Remember Jesus’ parable in Matthew 25? It’s a vision of the Last Judgment, where the Eternal Judge separates “the sheep from the goats.” To both camps, Jesus pronounces the following words: Whatsoever you do unto these my children, even the least, you do so unto me. The rest of story goes that some had clothed the naked, fed the hungry and welcomed the stranger, while others had not.

That final notion, welcoming the stranger, had a long history in the religious life of Jesus’ people.
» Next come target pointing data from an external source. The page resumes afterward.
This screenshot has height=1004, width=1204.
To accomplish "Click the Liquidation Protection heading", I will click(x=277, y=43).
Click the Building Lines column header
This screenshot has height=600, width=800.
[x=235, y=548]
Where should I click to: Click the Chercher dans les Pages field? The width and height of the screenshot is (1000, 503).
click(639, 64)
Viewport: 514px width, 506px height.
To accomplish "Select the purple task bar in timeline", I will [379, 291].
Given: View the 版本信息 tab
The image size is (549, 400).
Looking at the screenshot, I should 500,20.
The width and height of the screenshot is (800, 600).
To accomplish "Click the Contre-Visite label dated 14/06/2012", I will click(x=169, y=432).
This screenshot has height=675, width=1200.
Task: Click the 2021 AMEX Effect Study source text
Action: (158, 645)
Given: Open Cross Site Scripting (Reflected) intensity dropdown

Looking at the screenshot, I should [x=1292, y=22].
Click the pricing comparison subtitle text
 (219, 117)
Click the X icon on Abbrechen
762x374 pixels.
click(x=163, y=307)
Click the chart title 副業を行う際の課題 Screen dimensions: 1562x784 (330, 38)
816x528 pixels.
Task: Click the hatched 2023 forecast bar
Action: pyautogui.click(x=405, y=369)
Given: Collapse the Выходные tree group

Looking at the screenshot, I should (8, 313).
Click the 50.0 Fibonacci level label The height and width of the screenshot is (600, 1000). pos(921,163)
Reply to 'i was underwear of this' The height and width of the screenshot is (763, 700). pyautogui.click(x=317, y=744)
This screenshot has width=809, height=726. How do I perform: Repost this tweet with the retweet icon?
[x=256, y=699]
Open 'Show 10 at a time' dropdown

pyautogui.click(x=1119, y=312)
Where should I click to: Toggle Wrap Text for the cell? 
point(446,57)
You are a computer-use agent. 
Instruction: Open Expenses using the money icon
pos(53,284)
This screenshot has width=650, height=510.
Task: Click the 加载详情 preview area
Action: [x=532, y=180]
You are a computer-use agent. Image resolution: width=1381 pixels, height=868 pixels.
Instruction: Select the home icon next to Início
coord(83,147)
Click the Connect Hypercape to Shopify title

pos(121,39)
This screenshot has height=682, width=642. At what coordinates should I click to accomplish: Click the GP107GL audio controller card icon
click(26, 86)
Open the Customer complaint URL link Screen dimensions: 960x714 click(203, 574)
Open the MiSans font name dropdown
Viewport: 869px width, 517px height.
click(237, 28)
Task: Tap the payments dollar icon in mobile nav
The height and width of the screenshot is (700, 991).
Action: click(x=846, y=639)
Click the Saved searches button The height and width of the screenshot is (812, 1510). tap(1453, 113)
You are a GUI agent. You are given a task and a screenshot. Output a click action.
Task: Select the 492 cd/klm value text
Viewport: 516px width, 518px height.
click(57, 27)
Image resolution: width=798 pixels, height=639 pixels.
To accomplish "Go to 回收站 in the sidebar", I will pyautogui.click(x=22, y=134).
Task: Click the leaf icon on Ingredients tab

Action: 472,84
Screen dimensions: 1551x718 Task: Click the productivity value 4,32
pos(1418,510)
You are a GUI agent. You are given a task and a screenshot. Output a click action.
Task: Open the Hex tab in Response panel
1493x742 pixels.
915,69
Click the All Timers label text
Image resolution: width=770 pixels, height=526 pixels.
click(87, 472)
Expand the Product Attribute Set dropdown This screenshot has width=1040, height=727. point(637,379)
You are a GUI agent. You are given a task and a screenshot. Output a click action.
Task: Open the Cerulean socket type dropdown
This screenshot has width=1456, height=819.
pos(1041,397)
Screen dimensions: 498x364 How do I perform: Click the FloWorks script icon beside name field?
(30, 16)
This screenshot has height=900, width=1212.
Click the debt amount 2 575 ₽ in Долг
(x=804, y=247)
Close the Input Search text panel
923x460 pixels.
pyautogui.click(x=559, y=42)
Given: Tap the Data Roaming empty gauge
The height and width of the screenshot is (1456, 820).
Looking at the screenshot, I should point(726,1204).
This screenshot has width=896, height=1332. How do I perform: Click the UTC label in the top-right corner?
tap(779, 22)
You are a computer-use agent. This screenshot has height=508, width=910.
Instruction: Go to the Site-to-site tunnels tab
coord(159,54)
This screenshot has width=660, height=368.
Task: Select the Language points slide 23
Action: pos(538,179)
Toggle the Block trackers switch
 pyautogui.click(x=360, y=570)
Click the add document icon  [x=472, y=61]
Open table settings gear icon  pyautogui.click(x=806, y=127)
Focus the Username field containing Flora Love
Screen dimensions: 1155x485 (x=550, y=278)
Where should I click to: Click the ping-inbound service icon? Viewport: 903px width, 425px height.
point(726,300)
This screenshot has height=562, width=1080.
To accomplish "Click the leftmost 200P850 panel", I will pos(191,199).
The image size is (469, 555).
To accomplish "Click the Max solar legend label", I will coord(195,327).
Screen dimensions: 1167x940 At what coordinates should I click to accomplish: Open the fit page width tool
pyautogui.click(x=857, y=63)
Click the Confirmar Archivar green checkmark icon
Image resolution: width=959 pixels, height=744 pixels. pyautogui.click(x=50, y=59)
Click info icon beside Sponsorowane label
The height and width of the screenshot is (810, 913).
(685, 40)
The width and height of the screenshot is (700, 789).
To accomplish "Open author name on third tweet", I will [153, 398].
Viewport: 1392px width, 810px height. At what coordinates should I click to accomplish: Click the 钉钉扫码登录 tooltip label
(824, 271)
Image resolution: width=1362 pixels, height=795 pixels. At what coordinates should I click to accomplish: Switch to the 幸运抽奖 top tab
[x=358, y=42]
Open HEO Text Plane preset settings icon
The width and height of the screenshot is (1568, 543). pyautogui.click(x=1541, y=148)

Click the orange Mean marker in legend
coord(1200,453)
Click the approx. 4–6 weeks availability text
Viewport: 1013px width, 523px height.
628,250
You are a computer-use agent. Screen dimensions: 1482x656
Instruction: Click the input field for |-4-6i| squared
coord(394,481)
Genesis tells of Abraham and Sarah sitting around the tent, when some strange fellows walk up to them. Turns out they’re angels, and they’ve come with the message this couple had waited upon for decades, “Sarah, you’re about to be pregnant.” That story says as much about welcoming the stranger as it does about trusting in God’s providence. Jewish law makes provision for certain cities in the nation of Israel to be cities of Sanctuary, where asylum would be offered any stranger who needs help and a new start to life. Christians for millennia have practiced, as essential to our faith, numerous acts of welcoming the stranger. We call it hospitality. And from the Disciples of Christ perspective, the hospitality we’re called to extend is open to any and all, to every person that would come share the bounty of the Lord’s Table in our midst. You might say that at the core of our faith is a value we at Plymouth Creek hold dear. Indiscriminate hospitality. Welcoming each and every stranger God brings our way.

But we don’t think of that concept very often when we’re talking Christmas, right? Indiscriminate hospitality gets practiced during Communion, in remembrance of Jesus’ final meal with his Disciples. Christmas, rather, is all about fluffy sheep and wealthy wise men laden with presents. Think again. Those sheep and their shepherds were not the most illustrious of houseguests. The wise men are a different story, though I’d imagine the conversation via interpreter proved rather halting. As strangers to Bethlehem, of course, Mary and Joseph had received welcome when no room was found at the local Inn. Then, it seems the Holy Couple responded in kind and welcomed other strangers, shepherds and foreign dignitaries and more besides, to share the joy of their newborn child. They practiced indiscriminate hospitality at the beginning of Jesus’ life, setting him on a path that would extend God’s open-armed adventure to more than anyone would’ve dared imagine.

So Merry Christmas! May you receive abundant welcome at many tables, and even find time to welcome a stranger or two who needs it. You never know when God might drop in.